Smoked great, excellent flavors, and great burn. All around it was a great smoke. Thanks a bunch, John :biggrin: I endured 33 degree weather, with rain and wind, to nub this smoke


----------



## kevink868 (Sep 21, 2007)

Nice! I love those smokes. I loaded up on them when C-Bid was blowing them out 6-9 months ago. Delicious.


----------



## baboruger (Jun 18, 2007)

Don't you love the beging of winter! I am going to brave the cold for a smoke or two tomorrow, I have some I need to review for the blind pass and Heather at Fumee.


----------



## Marlboro Cigars-cl (Feb 19, 2007)

Very nice combo.


----------



## Webmeister (Jun 12, 2007)

Been wanting to try these, but I keep forgetting to pick some up when I stop at JR's. Maybe next time...


----------



## Bullybreed (Jun 25, 2007)

they are a very nice full bodied smoke, I think youll like em


----------



## Lok17 (Jul 31, 2007)

How much are these lil guys? I might have to grab a few to givem a try


----------



## JohnR (Apr 1, 2007)

I found these to be very interesting as well. Our own GoinFerSmoke (Jim) turned me on to these. Full body, hearty smoke. I came into quite a stash of these, and I've enjoyed sending them out to my BOTLs. A certain photo contest winner is the latest BOTL who will be getting a fiver of these, along with some other intriguing smokes.


----------



## happy1 (Jun 29, 2007)

I tried some during our little herf in Oct, good price and full flavored


----------



## ashauler (May 11, 2007)

Anybody know who actually makes these?


----------



## ER Doc (Feb 8, 2007)

I had my Oliva Angel 100 the other day (again, thanks to Mr Rider). I absolutely loved it and am looking forward to purchasing some for myself. Thank you, very much, John!!!!


----------



## kevink868 (Sep 21, 2007)

Made at N.A.T.S.A., Esteli, Nicaragua. Info on this stick is a little tough to come by. Here's an informative review by Toro Tom (aka cigarfan):

http://cigarfan.wordpress.com/2007/08/10/angel-100-otc/


----------



## ashauler (May 11, 2007)

kevink868 said:


> Made at N.A.T.S.A., Esteli, Nicaragua. Info on this stick is a little tough to come by. Here's an informative review by Toro Tom (aka cigarfan):
> 
> http://cigarfan.wordpress.com/2007/08/10/angel-100-otc/


Thank you for the information.


----------



## JohnR (Apr 1, 2007)

ER Doc said:


> I had my Oliva Angel 100 the other day (again, thanks to Mr Rider). I absolutely loved it and am looking forward to purchasing some for myself. Thank you, very much, John!!!!
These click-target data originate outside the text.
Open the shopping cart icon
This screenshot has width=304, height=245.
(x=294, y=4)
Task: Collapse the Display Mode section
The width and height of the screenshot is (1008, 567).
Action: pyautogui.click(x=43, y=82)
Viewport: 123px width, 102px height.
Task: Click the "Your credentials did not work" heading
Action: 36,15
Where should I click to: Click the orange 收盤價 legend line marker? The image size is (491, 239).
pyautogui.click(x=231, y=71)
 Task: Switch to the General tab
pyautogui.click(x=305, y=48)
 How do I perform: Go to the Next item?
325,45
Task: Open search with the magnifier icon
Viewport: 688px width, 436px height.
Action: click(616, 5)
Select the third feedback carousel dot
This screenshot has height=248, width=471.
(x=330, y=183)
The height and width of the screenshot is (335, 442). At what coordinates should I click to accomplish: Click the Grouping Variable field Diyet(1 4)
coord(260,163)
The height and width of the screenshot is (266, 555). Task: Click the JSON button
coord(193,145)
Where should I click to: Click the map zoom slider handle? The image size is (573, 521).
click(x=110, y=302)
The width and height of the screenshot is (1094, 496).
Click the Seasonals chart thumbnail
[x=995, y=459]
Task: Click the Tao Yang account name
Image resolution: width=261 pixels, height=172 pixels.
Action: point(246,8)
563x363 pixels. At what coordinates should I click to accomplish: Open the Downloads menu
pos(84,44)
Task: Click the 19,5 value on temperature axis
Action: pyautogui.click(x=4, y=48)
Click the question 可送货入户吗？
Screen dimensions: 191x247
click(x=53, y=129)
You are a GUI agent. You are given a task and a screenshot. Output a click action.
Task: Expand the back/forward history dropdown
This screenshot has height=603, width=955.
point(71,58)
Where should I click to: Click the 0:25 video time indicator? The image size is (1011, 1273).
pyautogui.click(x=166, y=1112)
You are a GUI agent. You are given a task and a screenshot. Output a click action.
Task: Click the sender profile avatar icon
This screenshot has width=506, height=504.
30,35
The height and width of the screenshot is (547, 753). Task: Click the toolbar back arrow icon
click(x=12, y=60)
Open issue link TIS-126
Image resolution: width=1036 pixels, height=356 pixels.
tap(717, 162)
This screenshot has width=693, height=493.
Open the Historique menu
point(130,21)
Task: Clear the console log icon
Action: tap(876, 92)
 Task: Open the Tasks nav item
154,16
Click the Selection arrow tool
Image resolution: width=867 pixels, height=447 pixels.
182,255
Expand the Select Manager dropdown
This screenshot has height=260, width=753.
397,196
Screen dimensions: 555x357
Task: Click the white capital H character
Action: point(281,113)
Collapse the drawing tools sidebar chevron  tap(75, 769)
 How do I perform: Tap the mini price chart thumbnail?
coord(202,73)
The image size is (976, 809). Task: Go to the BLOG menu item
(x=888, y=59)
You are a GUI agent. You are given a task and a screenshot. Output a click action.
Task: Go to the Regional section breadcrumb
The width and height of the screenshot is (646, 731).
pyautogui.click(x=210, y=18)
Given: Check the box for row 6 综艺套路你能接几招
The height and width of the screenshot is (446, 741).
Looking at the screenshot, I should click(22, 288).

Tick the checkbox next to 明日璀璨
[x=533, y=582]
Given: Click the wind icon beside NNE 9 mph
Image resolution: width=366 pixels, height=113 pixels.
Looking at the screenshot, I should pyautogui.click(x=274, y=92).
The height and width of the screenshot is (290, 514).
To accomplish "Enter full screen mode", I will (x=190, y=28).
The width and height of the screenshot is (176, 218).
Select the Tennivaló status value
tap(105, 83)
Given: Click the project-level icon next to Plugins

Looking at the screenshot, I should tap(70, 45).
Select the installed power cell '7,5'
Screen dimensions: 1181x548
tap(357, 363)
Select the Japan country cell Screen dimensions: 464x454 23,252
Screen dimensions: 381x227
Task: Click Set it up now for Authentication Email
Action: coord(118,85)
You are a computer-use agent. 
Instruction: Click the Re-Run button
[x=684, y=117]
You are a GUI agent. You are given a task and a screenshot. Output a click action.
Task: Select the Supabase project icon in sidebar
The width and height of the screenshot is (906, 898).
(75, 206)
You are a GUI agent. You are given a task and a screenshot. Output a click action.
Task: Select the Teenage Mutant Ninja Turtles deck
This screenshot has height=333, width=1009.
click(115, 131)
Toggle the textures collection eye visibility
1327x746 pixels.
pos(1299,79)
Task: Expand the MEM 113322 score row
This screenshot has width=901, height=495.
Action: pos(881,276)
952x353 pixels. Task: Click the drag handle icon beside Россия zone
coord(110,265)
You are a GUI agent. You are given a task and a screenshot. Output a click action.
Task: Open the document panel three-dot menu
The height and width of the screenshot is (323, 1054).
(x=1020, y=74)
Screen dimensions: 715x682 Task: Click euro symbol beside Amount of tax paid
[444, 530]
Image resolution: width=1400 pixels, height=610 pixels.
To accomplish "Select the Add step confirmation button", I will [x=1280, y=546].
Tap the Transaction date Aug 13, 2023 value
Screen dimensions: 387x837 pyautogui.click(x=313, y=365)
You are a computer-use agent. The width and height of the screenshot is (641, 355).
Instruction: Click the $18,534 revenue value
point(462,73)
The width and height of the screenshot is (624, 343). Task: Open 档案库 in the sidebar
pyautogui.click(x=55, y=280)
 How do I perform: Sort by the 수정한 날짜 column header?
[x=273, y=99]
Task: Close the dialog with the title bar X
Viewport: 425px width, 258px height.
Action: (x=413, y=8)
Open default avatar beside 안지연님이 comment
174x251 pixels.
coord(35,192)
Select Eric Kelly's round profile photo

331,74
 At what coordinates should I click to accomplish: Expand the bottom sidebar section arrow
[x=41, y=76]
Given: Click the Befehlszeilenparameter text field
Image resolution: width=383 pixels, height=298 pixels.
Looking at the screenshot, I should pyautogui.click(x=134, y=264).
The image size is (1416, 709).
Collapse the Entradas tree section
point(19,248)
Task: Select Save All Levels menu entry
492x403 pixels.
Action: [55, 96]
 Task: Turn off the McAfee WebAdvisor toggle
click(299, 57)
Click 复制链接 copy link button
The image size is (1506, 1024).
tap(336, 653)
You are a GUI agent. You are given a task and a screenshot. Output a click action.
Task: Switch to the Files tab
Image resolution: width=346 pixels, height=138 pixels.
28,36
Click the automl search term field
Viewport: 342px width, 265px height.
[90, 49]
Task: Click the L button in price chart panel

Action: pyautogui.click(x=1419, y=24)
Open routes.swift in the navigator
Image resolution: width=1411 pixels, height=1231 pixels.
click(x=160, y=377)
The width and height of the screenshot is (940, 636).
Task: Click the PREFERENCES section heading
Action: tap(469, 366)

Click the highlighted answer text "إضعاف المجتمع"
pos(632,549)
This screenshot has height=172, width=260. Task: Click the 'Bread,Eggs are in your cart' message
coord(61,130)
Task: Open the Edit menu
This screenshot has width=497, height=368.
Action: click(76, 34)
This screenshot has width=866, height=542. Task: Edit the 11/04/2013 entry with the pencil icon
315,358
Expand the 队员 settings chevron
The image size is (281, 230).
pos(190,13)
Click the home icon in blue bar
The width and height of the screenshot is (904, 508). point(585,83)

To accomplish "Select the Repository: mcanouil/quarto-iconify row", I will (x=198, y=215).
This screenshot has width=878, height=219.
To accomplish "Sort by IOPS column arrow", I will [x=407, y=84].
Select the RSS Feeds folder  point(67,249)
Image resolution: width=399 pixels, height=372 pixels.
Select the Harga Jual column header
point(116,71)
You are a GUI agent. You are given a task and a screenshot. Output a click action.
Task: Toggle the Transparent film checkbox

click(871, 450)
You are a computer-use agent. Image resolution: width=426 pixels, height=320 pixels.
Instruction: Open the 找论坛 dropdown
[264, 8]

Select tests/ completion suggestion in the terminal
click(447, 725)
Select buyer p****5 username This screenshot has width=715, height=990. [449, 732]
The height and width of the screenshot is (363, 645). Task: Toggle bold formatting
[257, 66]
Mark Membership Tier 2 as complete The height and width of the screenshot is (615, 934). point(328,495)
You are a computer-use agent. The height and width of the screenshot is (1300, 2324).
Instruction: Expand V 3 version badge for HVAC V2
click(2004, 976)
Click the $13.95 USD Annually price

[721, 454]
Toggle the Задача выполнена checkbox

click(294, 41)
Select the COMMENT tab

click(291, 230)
I am smoking one right now. It is a very hearty and pleasant smoke. These are pretty reasonable at just $2.60/stick. JR Cigars has them...I believe you got the OTC size. MMMMM! Tasty! The ones you got sat around for several months, they do tend to smooth out with a little age. I thought they were a little rough right at first. Or, it could be that my taste just caught up with them!


----------



## JohnR (Apr 1, 2007)

Apparently I am not the only one who thinks these needed a little age...



> Toro Tom (aka cigarfan)
> When I first received these about a year ago they were harsh and inhospitable cigars. But I still found something intriguing about them, and I liked the aroma, so I put them away thinking they just needed some time to simmer. This turns out to be exactly the case - this is still a forthright and aggressive smoke, but it's much more docile than it was a year ago. In fact, it's nearly smooth. Full flavored, most definitely, but easier on the membranes.


----------